In 1946 he moved to St Louis to take up a position at the Institute
of Music. Sirota did record but relatively sparsely and his discs
have always been hard to track down; the existence, in various
collections, of fifty hours of Sirota broadcasts and performances
is a boon to collectors who have reason to be grateful that such
material is now appearing.
The
farewell recital began with the two Scarlatti pieces, the Pastorale
rather sleepy and rhythmically endangered, and the Capriccio slightly
better. His Beethoven Sonata grows in strength; it’s true that
he can be capricious with the rhythm and that his thunderous bass
attacks (something of a trademark) can be over scaled but there’s
much here that’s immediately impressive. I like his way with the
contrastive material in the Scherzo – and one can almost feel
the increased confidence as he essays strong accents and shows
a real sense of style in his playing. As ever he’s not note perfect
but then again he was seventy-eight. When he unleashes the bass
led torrents of the presto con fuoco finale it’s certainly something
to hear.
It’s
in the Schubert that he reaches the apex of his playing in this
last recital. There is real sensitivity here and he brings out
the pensive introspection and increasing unease with acumen and
insight. There is a powerful sensibility at work in the slow movement,
a sense once more of stylishness but also of direction. He’s a
strong-willed and impulsive musician but adopts precisely the
right tempo for the poco moto indication. The Scherzo certainly
isn’t, as we have seen from him, note perfect but it possesses
a pithy and dramatic quality that makes up for a lot and the Rondo
finale is most delightful.
Some
years earlier he’d recorded Liszt in one of his regular St Louis
broadcasts. These 1955 survivals show once more the cracks in
his technique – sometimes Sirota makes Cortot look like Horowitz
in that respect – but there are notable compensations. There’s
a little tape damage on Sposalizio but it’s relatively minor and
won’t curtail enjoyment. This is a rather slow reading and somewhat
italicised but it does have baritonal sonorities in the left hand
and the climax, though rather too late in the day, is strong.

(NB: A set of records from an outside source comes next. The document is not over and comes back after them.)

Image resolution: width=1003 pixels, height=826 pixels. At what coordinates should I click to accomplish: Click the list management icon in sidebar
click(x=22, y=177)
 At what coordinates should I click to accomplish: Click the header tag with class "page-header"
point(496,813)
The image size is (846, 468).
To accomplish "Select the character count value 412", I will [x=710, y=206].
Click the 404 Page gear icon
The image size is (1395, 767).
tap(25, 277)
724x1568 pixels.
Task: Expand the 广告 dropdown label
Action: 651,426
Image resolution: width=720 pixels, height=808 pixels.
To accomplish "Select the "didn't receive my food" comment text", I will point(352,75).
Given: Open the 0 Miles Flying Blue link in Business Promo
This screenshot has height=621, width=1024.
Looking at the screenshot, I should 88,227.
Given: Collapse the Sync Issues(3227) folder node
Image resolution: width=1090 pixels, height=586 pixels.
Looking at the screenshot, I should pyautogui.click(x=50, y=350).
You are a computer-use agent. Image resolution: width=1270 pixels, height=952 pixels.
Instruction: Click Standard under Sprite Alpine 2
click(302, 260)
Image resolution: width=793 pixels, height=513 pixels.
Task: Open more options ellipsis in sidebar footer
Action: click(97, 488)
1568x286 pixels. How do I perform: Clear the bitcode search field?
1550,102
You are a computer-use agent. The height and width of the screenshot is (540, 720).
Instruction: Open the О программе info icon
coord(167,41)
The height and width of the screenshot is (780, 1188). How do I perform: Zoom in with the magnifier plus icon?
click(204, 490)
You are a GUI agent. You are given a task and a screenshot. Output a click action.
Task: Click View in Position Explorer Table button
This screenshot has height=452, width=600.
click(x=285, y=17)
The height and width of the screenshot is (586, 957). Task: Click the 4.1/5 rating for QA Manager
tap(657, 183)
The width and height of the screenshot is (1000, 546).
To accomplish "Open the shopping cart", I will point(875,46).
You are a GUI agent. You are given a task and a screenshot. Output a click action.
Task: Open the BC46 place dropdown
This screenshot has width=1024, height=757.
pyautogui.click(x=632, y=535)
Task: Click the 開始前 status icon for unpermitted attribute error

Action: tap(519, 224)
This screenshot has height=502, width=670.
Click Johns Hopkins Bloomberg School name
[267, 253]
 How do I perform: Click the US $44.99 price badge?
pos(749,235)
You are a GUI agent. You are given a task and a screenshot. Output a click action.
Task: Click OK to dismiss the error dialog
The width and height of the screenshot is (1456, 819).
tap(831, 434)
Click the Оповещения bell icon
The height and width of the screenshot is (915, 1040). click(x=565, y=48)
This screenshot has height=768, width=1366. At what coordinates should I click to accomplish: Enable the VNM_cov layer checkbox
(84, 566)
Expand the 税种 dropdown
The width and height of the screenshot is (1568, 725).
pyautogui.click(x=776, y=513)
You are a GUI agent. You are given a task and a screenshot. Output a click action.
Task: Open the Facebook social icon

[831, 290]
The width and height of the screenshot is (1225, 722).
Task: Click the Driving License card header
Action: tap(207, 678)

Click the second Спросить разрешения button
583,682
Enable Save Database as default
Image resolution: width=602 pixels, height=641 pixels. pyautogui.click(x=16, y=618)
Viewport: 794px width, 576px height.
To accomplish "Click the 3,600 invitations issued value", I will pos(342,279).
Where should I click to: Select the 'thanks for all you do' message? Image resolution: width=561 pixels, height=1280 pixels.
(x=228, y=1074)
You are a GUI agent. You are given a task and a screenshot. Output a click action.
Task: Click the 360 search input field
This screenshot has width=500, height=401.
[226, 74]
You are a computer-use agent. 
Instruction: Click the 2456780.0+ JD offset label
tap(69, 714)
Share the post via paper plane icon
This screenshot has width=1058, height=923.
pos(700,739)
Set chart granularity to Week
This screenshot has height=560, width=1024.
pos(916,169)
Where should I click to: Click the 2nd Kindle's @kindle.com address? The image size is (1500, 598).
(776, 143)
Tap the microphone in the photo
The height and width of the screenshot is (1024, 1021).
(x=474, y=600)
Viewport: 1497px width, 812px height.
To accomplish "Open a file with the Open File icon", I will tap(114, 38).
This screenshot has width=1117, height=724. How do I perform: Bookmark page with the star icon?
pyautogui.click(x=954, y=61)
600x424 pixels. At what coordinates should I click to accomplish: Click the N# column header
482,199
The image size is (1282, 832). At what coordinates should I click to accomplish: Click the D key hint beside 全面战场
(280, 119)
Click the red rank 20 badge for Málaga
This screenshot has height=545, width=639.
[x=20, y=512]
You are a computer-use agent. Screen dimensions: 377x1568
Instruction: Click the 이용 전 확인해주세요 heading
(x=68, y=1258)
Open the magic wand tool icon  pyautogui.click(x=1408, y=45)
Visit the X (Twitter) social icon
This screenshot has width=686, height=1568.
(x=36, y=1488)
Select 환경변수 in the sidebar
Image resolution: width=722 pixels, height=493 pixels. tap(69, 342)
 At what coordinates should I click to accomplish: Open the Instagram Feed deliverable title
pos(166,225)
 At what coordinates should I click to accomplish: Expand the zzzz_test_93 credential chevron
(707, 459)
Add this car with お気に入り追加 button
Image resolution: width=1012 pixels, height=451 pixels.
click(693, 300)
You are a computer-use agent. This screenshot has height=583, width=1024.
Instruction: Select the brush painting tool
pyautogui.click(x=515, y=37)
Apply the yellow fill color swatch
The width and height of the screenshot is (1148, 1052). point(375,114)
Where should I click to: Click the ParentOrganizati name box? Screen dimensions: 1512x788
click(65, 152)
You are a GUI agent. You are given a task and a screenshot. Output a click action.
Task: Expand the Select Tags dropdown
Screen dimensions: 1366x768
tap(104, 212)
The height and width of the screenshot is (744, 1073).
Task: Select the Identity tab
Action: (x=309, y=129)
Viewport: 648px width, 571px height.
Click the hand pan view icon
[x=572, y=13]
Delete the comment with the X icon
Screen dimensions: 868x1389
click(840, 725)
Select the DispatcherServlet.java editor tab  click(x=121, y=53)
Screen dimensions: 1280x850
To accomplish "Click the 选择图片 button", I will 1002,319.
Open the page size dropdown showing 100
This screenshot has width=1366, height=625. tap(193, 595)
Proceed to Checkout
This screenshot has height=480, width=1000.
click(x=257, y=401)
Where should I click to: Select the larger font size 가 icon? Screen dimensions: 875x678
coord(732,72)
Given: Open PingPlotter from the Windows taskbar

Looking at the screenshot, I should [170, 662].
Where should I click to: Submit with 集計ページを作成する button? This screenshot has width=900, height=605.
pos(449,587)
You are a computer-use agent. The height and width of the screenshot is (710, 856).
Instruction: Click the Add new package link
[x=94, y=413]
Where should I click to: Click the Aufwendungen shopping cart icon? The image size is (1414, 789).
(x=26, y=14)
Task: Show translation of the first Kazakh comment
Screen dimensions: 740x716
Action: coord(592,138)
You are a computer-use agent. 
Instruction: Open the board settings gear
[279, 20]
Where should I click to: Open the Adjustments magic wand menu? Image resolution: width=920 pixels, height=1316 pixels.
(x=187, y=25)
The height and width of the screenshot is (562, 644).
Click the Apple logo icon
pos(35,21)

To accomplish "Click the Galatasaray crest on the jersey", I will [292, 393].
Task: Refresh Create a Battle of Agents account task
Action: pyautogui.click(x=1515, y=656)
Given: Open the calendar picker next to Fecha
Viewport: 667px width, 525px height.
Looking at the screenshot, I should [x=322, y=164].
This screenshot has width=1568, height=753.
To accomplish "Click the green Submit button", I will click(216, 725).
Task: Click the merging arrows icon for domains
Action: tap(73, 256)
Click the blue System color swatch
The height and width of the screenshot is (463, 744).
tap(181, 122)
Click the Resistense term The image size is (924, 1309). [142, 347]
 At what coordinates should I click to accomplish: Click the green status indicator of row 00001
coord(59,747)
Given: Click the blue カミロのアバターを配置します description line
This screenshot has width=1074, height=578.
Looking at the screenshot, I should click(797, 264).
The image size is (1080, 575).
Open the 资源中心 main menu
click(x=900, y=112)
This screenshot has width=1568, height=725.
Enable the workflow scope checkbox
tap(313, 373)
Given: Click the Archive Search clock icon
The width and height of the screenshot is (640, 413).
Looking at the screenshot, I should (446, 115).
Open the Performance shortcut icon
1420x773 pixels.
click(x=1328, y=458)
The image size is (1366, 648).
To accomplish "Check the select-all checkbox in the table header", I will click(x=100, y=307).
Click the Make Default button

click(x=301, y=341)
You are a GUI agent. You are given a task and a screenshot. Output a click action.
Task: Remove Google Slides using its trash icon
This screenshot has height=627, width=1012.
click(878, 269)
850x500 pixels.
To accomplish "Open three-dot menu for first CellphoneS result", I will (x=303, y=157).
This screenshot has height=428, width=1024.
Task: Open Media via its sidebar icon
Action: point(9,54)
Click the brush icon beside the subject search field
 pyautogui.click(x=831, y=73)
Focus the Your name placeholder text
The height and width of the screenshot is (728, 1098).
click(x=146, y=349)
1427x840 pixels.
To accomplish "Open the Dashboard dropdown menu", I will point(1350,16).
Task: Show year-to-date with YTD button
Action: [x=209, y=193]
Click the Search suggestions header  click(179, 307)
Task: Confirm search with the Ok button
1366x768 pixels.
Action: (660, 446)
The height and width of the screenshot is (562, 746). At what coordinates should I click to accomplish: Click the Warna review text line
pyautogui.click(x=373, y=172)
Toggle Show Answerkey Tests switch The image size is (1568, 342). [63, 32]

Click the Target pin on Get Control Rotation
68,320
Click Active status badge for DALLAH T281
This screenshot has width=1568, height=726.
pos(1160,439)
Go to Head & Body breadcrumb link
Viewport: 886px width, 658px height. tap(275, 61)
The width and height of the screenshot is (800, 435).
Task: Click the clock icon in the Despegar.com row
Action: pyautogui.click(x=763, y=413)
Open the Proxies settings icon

The Don Juan Fantasy probably shouldn’t have been attempted on
a technical level but I’m glad he did it anyway. For all the manifold
slippages and very splashy moments – and there are many – the
carapace of the interpretation is fascinating. It’s wonderfully
grand and declamatory, heroically charged and shows what a Liszt
stylist he was; maybe not one in Petri’s class but then Petri
recorded much of his Liszt at a much earlier age. It makes one
wonder what Sirota would have done on disc with his Liszt just
before his Japanese sojourn say, when electrical equipment could
have done justice to his playing. But that’s one of those imponderables
that emerge when the body of an artist’s work emerges in middle
to late age.
Once
more the Arbiter booklet is well written and full of documentary
interest and the photographs are both evocative and of good quality.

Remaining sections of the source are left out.